THE INPUT:
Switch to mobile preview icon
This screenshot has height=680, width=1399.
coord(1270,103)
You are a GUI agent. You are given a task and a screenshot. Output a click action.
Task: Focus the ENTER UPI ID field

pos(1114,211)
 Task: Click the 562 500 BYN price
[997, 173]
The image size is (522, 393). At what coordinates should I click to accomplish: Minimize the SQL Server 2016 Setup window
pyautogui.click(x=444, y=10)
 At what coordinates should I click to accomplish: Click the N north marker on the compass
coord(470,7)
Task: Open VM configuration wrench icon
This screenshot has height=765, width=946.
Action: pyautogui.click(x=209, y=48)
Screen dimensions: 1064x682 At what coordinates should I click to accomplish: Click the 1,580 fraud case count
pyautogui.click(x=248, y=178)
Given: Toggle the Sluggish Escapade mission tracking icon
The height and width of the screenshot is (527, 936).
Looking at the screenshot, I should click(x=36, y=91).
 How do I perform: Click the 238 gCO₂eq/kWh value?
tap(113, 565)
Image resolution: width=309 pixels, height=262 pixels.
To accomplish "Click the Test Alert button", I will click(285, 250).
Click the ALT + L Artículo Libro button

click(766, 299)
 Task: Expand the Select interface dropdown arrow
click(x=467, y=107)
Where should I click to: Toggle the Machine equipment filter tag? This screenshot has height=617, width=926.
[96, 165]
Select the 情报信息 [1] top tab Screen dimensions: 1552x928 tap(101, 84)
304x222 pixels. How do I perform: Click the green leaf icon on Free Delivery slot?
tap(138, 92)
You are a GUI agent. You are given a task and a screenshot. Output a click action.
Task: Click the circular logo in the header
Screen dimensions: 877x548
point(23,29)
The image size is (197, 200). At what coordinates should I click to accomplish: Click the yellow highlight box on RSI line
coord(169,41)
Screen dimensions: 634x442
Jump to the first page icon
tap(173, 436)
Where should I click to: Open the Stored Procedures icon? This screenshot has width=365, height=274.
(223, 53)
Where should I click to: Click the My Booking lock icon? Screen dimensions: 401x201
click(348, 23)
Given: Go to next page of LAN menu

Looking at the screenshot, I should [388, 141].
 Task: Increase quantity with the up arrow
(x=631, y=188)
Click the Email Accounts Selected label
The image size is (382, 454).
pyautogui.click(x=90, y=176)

DIRECTIONS FOR THIS TASK: Print only these lines, exactly: the one containing "304x222 pixels. How" and all after it to the end of the entries.

ANSWER SECTION:
304x222 pixels. How do I perform: Click the green leaf icon on Free Delivery slot?
tap(138, 92)
You are a GUI agent. You are given a task and a screenshot. Output a click action.
Task: Click the circular logo in the header
Screen dimensions: 877x548
point(23,29)
The image size is (197, 200). At what coordinates should I click to accomplish: Click the yellow highlight box on RSI line
coord(169,41)
Screen dimensions: 634x442
Jump to the first page icon
tap(173, 436)
Where should I click to: Open the Stored Procedures icon? This screenshot has width=365, height=274.
(223, 53)
Where should I click to: Click the My Booking lock icon? Screen dimensions: 401x201
click(348, 23)
Given: Go to next page of LAN menu

Looking at the screenshot, I should [388, 141].
 Task: Increase quantity with the up arrow
(x=631, y=188)
Click the Email Accounts Selected label
The image size is (382, 454).
pyautogui.click(x=90, y=176)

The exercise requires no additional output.